* Begin *
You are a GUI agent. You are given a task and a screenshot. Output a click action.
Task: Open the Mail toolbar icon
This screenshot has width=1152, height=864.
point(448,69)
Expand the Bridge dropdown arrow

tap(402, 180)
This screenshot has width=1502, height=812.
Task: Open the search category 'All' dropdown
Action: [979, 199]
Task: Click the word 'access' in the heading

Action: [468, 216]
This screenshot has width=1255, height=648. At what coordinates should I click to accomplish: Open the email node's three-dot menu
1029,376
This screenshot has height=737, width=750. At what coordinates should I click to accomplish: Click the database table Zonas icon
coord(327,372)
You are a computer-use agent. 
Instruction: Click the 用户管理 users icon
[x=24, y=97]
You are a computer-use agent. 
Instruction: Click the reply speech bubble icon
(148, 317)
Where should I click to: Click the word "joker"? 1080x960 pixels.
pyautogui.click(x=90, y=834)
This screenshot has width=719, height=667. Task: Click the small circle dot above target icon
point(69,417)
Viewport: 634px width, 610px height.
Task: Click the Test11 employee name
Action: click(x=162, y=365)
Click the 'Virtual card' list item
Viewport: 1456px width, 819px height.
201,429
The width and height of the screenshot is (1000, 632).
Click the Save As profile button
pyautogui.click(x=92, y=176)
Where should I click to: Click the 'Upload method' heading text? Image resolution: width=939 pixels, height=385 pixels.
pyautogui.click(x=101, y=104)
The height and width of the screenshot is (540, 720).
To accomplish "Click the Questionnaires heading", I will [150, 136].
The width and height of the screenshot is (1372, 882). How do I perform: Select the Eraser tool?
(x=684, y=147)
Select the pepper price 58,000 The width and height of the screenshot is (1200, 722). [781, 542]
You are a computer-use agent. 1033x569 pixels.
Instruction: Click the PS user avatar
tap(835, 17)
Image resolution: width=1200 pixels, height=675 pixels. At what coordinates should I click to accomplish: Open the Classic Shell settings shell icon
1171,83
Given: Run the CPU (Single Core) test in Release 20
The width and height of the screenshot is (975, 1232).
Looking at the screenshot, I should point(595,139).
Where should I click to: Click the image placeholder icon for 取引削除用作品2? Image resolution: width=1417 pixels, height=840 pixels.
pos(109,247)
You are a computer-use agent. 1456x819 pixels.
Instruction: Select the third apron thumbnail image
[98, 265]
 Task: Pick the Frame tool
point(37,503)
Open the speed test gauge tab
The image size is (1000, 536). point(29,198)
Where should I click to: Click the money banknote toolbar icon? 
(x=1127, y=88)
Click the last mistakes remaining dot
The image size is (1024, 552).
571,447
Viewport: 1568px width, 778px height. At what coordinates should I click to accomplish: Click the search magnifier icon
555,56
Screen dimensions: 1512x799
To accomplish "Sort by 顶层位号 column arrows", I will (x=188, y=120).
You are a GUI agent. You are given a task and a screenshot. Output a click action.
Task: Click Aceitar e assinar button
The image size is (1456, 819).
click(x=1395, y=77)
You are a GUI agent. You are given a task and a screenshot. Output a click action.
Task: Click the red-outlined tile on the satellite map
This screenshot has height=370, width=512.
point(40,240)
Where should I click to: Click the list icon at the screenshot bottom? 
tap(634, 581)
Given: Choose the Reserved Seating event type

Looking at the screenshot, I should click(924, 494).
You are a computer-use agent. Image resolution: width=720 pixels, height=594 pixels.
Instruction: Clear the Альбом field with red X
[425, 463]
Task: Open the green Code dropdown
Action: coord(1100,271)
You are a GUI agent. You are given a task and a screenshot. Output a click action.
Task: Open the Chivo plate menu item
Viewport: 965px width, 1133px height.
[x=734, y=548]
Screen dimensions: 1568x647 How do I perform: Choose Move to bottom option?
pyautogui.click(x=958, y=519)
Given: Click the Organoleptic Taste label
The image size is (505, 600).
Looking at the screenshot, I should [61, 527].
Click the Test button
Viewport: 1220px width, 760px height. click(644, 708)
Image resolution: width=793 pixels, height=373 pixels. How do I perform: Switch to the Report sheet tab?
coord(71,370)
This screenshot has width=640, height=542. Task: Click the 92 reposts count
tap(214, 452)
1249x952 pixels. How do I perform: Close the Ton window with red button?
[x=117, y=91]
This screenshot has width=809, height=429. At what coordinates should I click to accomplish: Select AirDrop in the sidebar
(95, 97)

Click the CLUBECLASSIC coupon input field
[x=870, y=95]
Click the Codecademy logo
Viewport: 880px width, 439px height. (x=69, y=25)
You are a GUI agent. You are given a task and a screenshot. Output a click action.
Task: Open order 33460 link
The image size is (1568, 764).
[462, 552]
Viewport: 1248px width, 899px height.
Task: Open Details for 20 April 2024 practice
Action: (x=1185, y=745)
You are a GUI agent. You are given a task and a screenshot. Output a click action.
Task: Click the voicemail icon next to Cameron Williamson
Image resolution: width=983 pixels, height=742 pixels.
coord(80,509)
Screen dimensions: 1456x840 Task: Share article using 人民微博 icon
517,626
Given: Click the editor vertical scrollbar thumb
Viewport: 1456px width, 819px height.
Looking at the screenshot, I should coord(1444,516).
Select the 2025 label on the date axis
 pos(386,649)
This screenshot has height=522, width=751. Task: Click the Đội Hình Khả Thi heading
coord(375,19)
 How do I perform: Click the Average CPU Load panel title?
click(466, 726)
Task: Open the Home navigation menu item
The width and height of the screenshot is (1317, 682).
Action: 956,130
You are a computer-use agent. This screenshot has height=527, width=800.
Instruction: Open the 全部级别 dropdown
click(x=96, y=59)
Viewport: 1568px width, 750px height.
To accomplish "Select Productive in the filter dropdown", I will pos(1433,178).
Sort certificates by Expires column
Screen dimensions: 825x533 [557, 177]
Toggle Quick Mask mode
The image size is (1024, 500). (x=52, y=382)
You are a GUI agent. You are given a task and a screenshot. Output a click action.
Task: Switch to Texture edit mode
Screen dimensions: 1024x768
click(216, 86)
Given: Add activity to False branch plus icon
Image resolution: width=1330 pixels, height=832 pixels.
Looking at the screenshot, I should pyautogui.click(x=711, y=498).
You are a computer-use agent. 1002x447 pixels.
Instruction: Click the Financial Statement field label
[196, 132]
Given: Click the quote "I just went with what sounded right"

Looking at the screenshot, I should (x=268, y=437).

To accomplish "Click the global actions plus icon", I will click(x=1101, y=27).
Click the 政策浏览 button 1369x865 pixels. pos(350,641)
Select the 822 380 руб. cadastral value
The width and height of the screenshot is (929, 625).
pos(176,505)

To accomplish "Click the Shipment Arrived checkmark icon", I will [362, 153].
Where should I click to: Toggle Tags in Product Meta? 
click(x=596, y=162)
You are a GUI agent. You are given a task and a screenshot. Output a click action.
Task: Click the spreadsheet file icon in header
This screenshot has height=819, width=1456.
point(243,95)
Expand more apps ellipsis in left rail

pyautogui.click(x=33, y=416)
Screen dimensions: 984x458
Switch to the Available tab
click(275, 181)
* End *
- [Work to be completed]: Render all of the data above as a Markdown table with the columns "No." and "Entry", giving each non-blank line its own row with its row number in "No." and the line itself in "Entry".

- [Result]:
| No. | Entry |
|---|---|
| 1 | You are a GUI agent. You are given a task and a screenshot. Output a click action. |
| 2 | Task: Open the Mail toolbar icon |
| 3 | This screenshot has width=1152, height=864. |
| 4 | point(448,69) |
| 5 | Expand the Bridge dropdown arrow |
| 6 | tap(402, 180) |
| 7 | This screenshot has width=1502, height=812. |
| 8 | Task: Open the search category 'All' dropdown |
| 9 | Action: [979, 199] |
| 10 | Task: Click the word 'access' in the heading |
| 11 | Action: [468, 216] |
| 12 | This screenshot has width=1255, height=648. At what coordinates should I click to accomplish: Open the email node's three-dot menu |
| 13 | 1029,376 |
| 14 | This screenshot has height=737, width=750. At what coordinates should I click to accomplish: Click the database table Zonas icon |
| 15 | coord(327,372) |
| 16 | You are a computer-use agent.  |
| 17 | Instruction: Click the 用户管理 users icon |
| 18 | [x=24, y=97] |
| 19 | You are a computer-use agent.  |
| 20 | Instruction: Click the reply speech bubble icon |
| 21 | (148, 317) |
| 22 | Where should I click to: Click the word "joker"? 1080x960 pixels. |
| 23 | pyautogui.click(x=90, y=834) |
| 24 | This screenshot has width=719, height=667. Task: Click the small circle dot above target icon |
| 25 | point(69,417) |
| 26 | Viewport: 634px width, 610px height. |
| 27 | Task: Click the Test11 employee name |
| 28 | Action: click(x=162, y=365) |
| 29 | Click the 'Virtual card' list item |
| 30 | Viewport: 1456px width, 819px height. |
| 31 | 201,429 |
| 32 | The width and height of the screenshot is (1000, 632). |
| 33 | Click the Save As profile button |
| 34 | pyautogui.click(x=92, y=176) |
| 35 | Where should I click to: Click the 'Upload method' heading text? Image resolution: width=939 pixels, height=385 pixels. |
| 36 | pyautogui.click(x=101, y=104) |
| 37 | The height and width of the screenshot is (540, 720). |
| 38 | To accomplish "Click the Questionnaires heading", I will [150, 136]. |
| 39 | The width and height of the screenshot is (1372, 882). How do I perform: Select the Eraser tool? |
| 40 | (x=684, y=147) |
| 41 | Select the pepper price 58,000 The width and height of the screenshot is (1200, 722). [781, 542] |
| 42 | You are a computer-use agent. 1033x569 pixels. |
| 43 | Instruction: Click the PS user avatar |
| 44 | tap(835, 17) |
| 45 | Image resolution: width=1200 pixels, height=675 pixels. At what coordinates should I click to accomplish: Open the Classic Shell settings shell icon |
| 46 | 1171,83 |
| 47 | Given: Run the CPU (Single Core) test in Release 20 |
| 48 | The width and height of the screenshot is (975, 1232). |
| 49 | Looking at the screenshot, I should point(595,139). |
| 50 | Where should I click to: Click the image placeholder icon for 取引削除用作品2? Image resolution: width=1417 pixels, height=840 pixels. |
| 51 | pos(109,247) |
| 52 | You are a computer-use agent. 1456x819 pixels. |
| 53 | Instruction: Select the third apron thumbnail image |
| 54 | [98, 265] |
| 55 |  Task: Pick the Frame tool |
| 56 | point(37,503) |
| 57 | Open the speed test gauge tab |
| 58 | The image size is (1000, 536). point(29,198) |
| 59 | Where should I click to: Click the money banknote toolbar icon?  |
| 60 | (x=1127, y=88) |
| 61 | Click the last mistakes remaining dot |
| 62 | The image size is (1024, 552). |
| 63 | 571,447 |
| 64 | Viewport: 1568px width, 778px height. At what coordinates should I click to accomplish: Click the search magnifier icon |
| 65 | 555,56 |
| 66 | Screen dimensions: 1512x799 |
| 67 | To accomplish "Sort by 顶层位号 column arrows", I will (x=188, y=120). |
| 68 | You are a GUI agent. You are given a task and a screenshot. Output a click action. |
| 69 | Task: Click Aceitar e assinar button |
| 70 | The image size is (1456, 819). |
| 71 | click(x=1395, y=77) |
| 72 | You are a GUI agent. You are given a task and a screenshot. Output a click action. |
| 73 | Task: Click the red-outlined tile on the satellite map |
| 74 | This screenshot has height=370, width=512. |
| 75 | point(40,240) |
| 76 | Where should I click to: Click the list icon at the screenshot bottom?  |
| 77 | tap(634, 581) |
| 78 | Given: Choose the Reserved Seating event type |
| 79 | Looking at the screenshot, I should click(924, 494). |
| 80 | You are a computer-use agent. Image resolution: width=720 pixels, height=594 pixels. |
| 81 | Instruction: Clear the Альбом field with red X |
| 82 | [425, 463] |
| 83 | Task: Open the green Code dropdown |
| 84 | Action: coord(1100,271) |
| 85 | You are a GUI agent. You are given a task and a screenshot. Output a click action. |
| 86 | Task: Open the Chivo plate menu item |
| 87 | Viewport: 965px width, 1133px height. |
| 88 | [x=734, y=548] |
| 89 | Screen dimensions: 1568x647 How do I perform: Choose Move to bottom option? |
| 90 | pyautogui.click(x=958, y=519) |
| 91 | Given: Click the Organoleptic Taste label |
| 92 | The image size is (505, 600). |
| 93 | Looking at the screenshot, I should [61, 527]. |
| 94 | Click the Test button |
| 95 | Viewport: 1220px width, 760px height. click(644, 708) |
| 96 | Image resolution: width=793 pixels, height=373 pixels. How do I perform: Switch to the Report sheet tab? |
| 97 | coord(71,370) |
| 98 | This screenshot has width=640, height=542. Task: Click the 92 reposts count |
| 99 | tap(214, 452) |
| 100 | 1249x952 pixels. How do I perform: Close the Ton window with red button? |
| 101 | [x=117, y=91] |
| 102 | This screenshot has width=809, height=429. At what coordinates should I click to accomplish: Select AirDrop in the sidebar |
| 103 | (95, 97) |
| 104 | Click the CLUBECLASSIC coupon input field |
| 105 | [x=870, y=95] |
| 106 | Click the Codecademy logo |
| 107 | Viewport: 880px width, 439px height. (x=69, y=25) |
| 108 | You are a GUI agent. You are given a task and a screenshot. Output a click action. |
| 109 | Task: Open order 33460 link |
| 110 | The image size is (1568, 764). |
| 111 | [462, 552] |
| 112 | Viewport: 1248px width, 899px height. |
| 113 | Task: Open Details for 20 April 2024 practice |
| 114 | Action: (x=1185, y=745) |
| 115 | You are a GUI agent. You are given a task and a screenshot. Output a click action. |
| 116 | Task: Click the voicemail icon next to Cameron Williamson |
| 117 | Image resolution: width=983 pixels, height=742 pixels. |
| 118 | coord(80,509) |
| 119 | Screen dimensions: 1456x840 Task: Share article using 人民微博 icon |
| 120 | 517,626 |
| 121 | Given: Click the editor vertical scrollbar thumb |
| 122 | Viewport: 1456px width, 819px height. |
| 123 | Looking at the screenshot, I should coord(1444,516). |
| 124 | Select the 2025 label on the date axis |
| 125 |  pos(386,649) |
| 126 | This screenshot has height=522, width=751. Task: Click the Đội Hình Khả Thi heading |
| 127 | coord(375,19) |
| 128 |  How do I perform: Click the Average CPU Load panel title? |
| 129 | click(466, 726) |
| 130 | Task: Open the Home navigation menu item |
| 131 | The width and height of the screenshot is (1317, 682). |
| 132 | Action: 956,130 |
| 133 | You are a computer-use agent. This screenshot has height=527, width=800. |
| 134 | Instruction: Open the 全部级别 dropdown |
| 135 | click(x=96, y=59) |
| 136 | Viewport: 1568px width, 750px height. |
| 137 | To accomplish "Select Productive in the filter dropdown", I will pos(1433,178). |
| 138 | Sort certificates by Expires column |
| 139 | Screen dimensions: 825x533 [557, 177] |
| 140 | Toggle Quick Mask mode |
| 141 | The image size is (1024, 500). (x=52, y=382) |
| 142 | You are a GUI agent. You are given a task and a screenshot. Output a click action. |
| 143 | Task: Switch to Texture edit mode |
| 144 | Screen dimensions: 1024x768 |
| 145 | click(216, 86) |
| 146 | Given: Add activity to False branch plus icon |
| 147 | Image resolution: width=1330 pixels, height=832 pixels. |
| 148 | Looking at the screenshot, I should pyautogui.click(x=711, y=498). |
| 149 | You are a computer-use agent. 1002x447 pixels. |
| 150 | Instruction: Click the Financial Statement field label |
| 151 | [196, 132] |
| 152 | Given: Click the quote "I just went with what sounded right" |
| 153 | Looking at the screenshot, I should (x=268, y=437). |
| 154 | To accomplish "Click the global actions plus icon", I will click(x=1101, y=27). |
| 155 | Click the 政策浏览 button 1369x865 pixels. pos(350,641) |
| 156 | Select the 822 380 руб. cadastral value |
| 157 | The width and height of the screenshot is (929, 625). |
| 158 | pos(176,505) |
| 159 | To accomplish "Click the Shipment Arrived checkmark icon", I will [362, 153]. |
| 160 | Where should I click to: Toggle Tags in Product Meta?  |
| 161 | click(x=596, y=162) |
| 162 | You are a GUI agent. You are given a task and a screenshot. Output a click action. |
| 163 | Task: Click the spreadsheet file icon in header |
| 164 | This screenshot has height=819, width=1456. |
| 165 | point(243,95) |
| 166 | Expand more apps ellipsis in left rail |
| 167 | pyautogui.click(x=33, y=416) |
| 168 | Screen dimensions: 984x458 |
| 169 | Switch to the Available tab |
| 170 | click(275, 181) |